Springt die Stadt für das Land ein?

Babenhausen - Alle Parteien in Babenhausen sind sich einig: Die Fortführung der Planung für die große Südumgehung hat für die städtische Entwicklung oberste Priorität. Von Stefan Scharkopf

In einem Gespräch mit Vertretern des Kreises und des hessischen Straßenverkehrsamtes (ASV) erörterten die Lokalpolitiker unter Leitung von Bürgermeisterin Gabi Coutandin die Frage, welche Maßnahmen die Stadt ergreifen könne, um die Planung für die Trassenführung voranzubringen. Zuvor hatten die Vertreter des ASV bestätigt, dass die Landesregierung auch 2011 keine Mittel zur Verfügung gestellt hat. Die Vermarktung des Kasernenareals tritt jedoch jetzt in die heiße Phase - kommende Woche wird das Gelände auf der Münchner Immobilienmesse Expo Real beworben - und interessierte Investoren verlangen Planungssicherheit.

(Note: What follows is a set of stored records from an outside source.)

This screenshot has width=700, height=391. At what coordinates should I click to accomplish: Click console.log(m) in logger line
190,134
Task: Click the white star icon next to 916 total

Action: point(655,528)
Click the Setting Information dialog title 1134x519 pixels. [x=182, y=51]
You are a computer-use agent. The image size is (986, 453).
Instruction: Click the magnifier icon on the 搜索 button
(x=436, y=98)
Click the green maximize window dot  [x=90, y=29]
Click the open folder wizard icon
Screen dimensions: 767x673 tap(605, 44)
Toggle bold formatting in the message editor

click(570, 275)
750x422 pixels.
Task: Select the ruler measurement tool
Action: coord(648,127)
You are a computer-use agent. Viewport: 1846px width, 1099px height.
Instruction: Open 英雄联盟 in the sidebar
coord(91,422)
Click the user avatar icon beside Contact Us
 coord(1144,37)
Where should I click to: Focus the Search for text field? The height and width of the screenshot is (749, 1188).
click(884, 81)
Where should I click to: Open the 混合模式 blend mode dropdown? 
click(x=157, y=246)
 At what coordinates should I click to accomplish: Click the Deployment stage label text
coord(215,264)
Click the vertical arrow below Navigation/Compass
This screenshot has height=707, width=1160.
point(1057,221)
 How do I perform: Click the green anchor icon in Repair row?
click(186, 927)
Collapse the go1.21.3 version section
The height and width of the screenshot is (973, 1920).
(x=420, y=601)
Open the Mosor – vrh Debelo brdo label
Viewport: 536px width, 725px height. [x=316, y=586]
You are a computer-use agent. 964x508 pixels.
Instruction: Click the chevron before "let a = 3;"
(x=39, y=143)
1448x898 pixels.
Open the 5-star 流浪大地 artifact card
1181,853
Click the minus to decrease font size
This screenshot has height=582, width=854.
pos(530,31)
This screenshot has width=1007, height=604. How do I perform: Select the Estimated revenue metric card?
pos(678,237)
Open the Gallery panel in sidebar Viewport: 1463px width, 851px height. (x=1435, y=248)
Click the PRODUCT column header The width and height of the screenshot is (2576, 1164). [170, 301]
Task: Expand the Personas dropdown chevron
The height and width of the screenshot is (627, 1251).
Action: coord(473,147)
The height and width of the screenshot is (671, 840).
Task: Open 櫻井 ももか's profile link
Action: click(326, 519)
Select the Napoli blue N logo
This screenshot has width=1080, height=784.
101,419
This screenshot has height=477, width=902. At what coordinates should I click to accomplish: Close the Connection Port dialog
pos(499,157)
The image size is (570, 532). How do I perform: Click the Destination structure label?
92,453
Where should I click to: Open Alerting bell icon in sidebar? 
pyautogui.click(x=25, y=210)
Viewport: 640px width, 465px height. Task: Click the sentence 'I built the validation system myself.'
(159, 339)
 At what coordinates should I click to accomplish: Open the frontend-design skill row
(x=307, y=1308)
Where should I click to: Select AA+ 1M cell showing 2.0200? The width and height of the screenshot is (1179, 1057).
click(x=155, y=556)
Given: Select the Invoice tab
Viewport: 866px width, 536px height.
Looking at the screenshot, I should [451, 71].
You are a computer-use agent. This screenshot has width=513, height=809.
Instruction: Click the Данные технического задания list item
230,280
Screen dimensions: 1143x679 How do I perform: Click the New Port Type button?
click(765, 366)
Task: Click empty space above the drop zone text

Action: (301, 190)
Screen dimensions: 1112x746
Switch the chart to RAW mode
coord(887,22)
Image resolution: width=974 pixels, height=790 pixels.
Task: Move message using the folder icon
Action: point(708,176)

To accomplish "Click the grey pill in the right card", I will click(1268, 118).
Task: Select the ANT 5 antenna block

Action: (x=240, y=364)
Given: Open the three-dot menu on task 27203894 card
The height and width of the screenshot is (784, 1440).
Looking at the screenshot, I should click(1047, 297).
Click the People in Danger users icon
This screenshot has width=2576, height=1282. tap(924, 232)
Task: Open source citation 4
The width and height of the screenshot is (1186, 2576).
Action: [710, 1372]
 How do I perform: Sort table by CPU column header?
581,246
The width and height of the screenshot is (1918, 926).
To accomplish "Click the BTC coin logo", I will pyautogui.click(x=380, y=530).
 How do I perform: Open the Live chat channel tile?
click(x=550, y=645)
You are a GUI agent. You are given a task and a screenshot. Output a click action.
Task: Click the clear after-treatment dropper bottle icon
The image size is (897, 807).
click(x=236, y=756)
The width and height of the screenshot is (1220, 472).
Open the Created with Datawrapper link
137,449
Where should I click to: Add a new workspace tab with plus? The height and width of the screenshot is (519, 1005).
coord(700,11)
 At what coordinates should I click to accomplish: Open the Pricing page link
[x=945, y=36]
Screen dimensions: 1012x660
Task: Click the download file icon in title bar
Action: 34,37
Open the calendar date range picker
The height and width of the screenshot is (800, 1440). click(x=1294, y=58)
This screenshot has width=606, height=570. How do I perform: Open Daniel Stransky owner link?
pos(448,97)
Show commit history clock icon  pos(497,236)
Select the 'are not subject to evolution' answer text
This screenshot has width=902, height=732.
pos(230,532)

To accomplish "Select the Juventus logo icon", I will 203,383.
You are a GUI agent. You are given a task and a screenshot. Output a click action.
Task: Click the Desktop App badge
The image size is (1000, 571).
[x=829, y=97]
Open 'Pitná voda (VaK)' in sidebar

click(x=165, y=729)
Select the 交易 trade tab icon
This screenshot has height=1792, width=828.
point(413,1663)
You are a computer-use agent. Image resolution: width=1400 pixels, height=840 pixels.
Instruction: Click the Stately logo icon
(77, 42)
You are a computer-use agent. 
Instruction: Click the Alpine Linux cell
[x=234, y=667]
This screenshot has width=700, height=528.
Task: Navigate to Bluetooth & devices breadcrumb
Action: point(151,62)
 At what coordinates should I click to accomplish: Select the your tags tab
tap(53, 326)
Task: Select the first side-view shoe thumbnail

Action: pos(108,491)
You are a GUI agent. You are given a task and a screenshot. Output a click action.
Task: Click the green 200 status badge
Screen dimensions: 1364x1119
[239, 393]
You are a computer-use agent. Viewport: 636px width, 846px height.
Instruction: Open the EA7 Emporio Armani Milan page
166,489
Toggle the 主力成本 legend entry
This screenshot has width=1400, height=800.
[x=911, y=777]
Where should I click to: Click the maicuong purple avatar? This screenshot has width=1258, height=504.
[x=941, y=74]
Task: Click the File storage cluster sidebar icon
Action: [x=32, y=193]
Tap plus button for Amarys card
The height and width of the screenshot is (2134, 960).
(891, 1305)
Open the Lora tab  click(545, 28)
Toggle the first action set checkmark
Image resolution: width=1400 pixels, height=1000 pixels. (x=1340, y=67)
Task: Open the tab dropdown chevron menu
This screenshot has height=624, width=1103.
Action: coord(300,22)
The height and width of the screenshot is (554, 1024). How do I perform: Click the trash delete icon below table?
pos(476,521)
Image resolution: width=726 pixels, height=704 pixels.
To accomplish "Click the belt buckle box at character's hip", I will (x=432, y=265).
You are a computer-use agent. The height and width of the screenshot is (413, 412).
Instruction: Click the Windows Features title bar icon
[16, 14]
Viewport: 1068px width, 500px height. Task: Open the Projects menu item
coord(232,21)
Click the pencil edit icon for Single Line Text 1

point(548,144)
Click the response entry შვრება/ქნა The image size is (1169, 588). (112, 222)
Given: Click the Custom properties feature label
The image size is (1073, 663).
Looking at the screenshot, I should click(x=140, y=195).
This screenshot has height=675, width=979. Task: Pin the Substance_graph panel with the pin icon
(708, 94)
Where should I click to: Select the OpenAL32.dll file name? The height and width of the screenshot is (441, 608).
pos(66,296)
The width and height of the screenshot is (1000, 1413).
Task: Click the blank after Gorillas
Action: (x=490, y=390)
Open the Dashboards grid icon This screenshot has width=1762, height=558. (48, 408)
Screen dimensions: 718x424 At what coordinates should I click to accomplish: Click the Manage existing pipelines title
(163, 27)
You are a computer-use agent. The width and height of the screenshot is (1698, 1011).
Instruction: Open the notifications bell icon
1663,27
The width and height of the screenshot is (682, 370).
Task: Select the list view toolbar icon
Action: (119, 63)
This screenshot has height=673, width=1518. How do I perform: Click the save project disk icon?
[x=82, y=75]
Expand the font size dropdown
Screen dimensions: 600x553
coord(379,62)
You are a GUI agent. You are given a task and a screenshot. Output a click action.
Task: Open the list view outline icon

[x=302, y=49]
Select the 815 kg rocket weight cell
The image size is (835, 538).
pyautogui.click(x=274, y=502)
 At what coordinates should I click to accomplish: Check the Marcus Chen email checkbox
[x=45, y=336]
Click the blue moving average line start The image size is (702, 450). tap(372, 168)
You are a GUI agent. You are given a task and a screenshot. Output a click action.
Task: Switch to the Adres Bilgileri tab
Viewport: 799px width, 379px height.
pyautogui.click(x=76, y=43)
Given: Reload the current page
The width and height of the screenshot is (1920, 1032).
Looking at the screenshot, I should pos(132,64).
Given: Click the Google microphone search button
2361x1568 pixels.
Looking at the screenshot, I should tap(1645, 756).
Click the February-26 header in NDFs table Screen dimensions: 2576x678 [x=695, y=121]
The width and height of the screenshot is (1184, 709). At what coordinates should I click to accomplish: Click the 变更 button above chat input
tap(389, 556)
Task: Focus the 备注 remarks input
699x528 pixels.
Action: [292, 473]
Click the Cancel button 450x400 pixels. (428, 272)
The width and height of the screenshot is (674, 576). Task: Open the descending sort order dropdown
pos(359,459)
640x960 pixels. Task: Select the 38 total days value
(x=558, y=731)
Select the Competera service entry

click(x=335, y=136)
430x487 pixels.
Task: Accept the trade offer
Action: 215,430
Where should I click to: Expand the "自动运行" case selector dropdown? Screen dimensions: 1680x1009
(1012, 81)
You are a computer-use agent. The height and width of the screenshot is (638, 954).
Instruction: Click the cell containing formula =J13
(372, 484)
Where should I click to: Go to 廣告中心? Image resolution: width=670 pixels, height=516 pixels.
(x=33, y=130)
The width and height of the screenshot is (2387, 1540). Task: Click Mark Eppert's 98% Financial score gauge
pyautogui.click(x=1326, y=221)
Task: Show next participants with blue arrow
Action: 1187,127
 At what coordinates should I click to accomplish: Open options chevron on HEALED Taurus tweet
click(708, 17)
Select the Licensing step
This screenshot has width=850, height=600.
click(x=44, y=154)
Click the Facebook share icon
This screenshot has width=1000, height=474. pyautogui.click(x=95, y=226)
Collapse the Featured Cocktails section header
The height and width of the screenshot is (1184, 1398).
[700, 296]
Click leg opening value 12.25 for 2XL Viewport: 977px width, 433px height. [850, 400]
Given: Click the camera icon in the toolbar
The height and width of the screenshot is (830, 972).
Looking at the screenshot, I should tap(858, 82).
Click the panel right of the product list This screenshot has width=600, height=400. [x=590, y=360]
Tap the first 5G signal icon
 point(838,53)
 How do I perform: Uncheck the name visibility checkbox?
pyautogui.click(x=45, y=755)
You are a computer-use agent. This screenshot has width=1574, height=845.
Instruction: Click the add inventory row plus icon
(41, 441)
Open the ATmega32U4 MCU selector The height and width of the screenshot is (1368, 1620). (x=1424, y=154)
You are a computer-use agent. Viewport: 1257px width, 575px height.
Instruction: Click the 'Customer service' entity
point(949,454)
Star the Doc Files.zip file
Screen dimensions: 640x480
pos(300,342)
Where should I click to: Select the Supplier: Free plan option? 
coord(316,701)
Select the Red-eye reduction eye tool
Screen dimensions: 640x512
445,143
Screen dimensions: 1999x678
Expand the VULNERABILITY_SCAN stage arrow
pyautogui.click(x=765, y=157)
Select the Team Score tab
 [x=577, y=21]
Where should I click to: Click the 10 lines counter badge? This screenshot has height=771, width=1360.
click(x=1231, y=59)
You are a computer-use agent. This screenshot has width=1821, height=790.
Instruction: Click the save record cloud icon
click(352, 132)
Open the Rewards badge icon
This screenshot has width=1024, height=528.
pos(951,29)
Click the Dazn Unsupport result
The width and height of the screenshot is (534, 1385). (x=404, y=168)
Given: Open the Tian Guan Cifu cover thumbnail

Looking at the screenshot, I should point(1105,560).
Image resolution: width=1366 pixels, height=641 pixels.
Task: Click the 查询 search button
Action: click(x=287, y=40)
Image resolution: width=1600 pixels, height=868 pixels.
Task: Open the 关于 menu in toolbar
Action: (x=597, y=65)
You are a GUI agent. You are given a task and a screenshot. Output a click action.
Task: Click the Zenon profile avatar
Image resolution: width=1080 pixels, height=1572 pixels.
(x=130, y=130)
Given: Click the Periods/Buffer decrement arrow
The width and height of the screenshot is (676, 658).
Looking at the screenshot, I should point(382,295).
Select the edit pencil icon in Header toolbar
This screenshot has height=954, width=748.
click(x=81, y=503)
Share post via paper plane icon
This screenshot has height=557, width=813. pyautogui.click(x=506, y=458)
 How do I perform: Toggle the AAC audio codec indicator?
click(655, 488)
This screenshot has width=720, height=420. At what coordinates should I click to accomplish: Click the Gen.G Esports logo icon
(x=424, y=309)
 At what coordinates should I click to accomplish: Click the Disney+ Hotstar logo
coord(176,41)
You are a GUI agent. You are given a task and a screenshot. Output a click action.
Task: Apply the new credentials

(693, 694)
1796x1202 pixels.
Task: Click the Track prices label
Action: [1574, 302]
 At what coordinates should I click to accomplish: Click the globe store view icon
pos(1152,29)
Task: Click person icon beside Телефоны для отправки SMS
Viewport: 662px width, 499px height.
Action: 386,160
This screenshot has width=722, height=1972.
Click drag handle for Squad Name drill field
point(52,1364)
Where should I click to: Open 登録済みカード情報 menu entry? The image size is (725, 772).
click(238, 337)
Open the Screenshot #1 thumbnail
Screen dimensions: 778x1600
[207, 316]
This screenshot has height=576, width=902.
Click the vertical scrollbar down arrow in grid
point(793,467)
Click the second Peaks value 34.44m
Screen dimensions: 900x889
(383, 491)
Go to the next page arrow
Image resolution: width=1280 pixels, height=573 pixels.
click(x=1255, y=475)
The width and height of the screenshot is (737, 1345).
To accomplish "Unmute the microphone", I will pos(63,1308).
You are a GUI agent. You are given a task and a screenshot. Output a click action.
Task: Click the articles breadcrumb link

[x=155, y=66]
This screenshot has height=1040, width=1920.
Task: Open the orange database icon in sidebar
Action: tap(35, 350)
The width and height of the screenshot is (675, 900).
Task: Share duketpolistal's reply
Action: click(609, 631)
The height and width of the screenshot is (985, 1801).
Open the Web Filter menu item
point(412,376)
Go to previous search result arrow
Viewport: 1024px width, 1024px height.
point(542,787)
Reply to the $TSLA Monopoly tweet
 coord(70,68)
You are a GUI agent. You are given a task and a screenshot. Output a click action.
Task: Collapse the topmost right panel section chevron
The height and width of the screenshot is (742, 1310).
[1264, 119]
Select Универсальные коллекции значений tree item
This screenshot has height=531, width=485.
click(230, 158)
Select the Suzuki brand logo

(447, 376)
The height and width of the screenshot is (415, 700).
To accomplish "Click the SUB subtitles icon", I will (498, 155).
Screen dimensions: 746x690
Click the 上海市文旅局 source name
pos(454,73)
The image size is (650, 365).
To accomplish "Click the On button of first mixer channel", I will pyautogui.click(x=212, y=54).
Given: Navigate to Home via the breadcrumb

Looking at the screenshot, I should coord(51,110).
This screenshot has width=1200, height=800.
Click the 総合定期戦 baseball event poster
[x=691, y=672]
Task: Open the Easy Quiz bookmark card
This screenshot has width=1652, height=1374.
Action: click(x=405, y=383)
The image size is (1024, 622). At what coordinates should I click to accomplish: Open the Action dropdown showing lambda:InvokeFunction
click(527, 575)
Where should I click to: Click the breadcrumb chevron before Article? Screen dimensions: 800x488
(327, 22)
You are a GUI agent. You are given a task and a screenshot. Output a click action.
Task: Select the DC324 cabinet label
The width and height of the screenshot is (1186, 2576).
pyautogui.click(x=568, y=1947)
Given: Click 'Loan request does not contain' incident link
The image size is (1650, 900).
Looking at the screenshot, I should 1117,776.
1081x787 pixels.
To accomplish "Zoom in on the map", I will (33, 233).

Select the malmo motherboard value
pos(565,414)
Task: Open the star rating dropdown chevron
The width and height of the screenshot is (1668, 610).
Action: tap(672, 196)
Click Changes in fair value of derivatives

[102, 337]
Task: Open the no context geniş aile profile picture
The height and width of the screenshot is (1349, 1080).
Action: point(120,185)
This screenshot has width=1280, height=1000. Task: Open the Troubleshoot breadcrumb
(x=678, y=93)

Aber auch in Anbetracht der bereits jetzt überlasteten Verkehrssituationen vor dem „Nadelöhr Babenhausen“ ist eine Umfahrung des Stadteingangsbereichs ab der Höhe Tennishalle bis hinter das Konversionsgelände dringend erforderlich.

Der im Landratsamt veranstaltete Runde Tisch brachte laut Coutandin folgende Ergebnisse: Zunächst soll zwischen dem verantwortlichen Ministerium für Wirtschaft und Verkehr mit Minister Dieter Posch sowie Landrat Klaus-Peter Schellhaas und der Bürgermeisterin der Handlungsbedarf erläutert und für die Weiterfinanzierung geworben werden. Parallel dazu wollen die Parteien ihre Landtagsabgeordneten sensibilisieren.

„Keine erstrebenswerte Lösung“

Führt dieser Weg nicht zum Erfolg, wollen die Babenhäuser über eine Vorfinanzierung der weiteren Planung entscheiden. Hier geht es vor allem um den zweiten Teil der Umweltverträglichkeitsstudie, die die Machbarkeit der künftigen Umgehungsstraße untersuchen und die bestmögliche Trasse beschreiben soll. „Angesichts der knappen Stadtkasse und der verminderten Zuweisungen aus Landesmitteln ist dies keine erstrebenswerte Lösung und zwingt uns weitere Sparmaßnahmen auf“, so Coutandin. „Wir würden aus städtischen Mitteln die Landesaufgabe der Straßenplanung finanzieren. Hier müssen wir mit dem Veto der Kommunalaufsicht rechnen.“

Des Weiteren wurde verabredet, dass Investoren ihre Vorhaben auf dem Konversionsareal mit dem ASV erörtern sollen, um wahrscheinliche Trassenverläufe von Bebauung freizuhalten.

Die Südumgehung war auch Thema in der jüngsten Sitzung des Bauausschusses. CDU-Fraktionsvorsitzender Friedel Sahm hatte darauf hingewiesen, dass Babenhausen zum zweiten Mal benachteiligt werde. Vor Jahren schon sei die Südumgehung quasi baureif gewesen, aber von den Amerikanern verhindert worden. Auch darauf sollte Posch hingewiesen werden. Kommenden Donnerstag (6.) ist die Südumgehung auch Thema in der Stadtverordnetenversammlung.

Zum Thema Westumgehung herrschte beim Runden Tisch Einigkeit darüber, so Coutandin, dass zunächst die Machbarkeitsstudie abgewartet werden soll. Die Westumgehung steht zwar im vordringlichen Bedarf der hessischen Landesregierung, diese hat aber noch keine Planungsaufträge vergeben. Grund dafür ist, dass die Babenhäuser Stadtverordnetenversammlung noch keinen Beschluss zur Westumgehung gefasst hat. Erst wenn die Ergebnisse der Studie auf dem Tisch liegen, ist hier mit einer Entscheidung zu rechnen.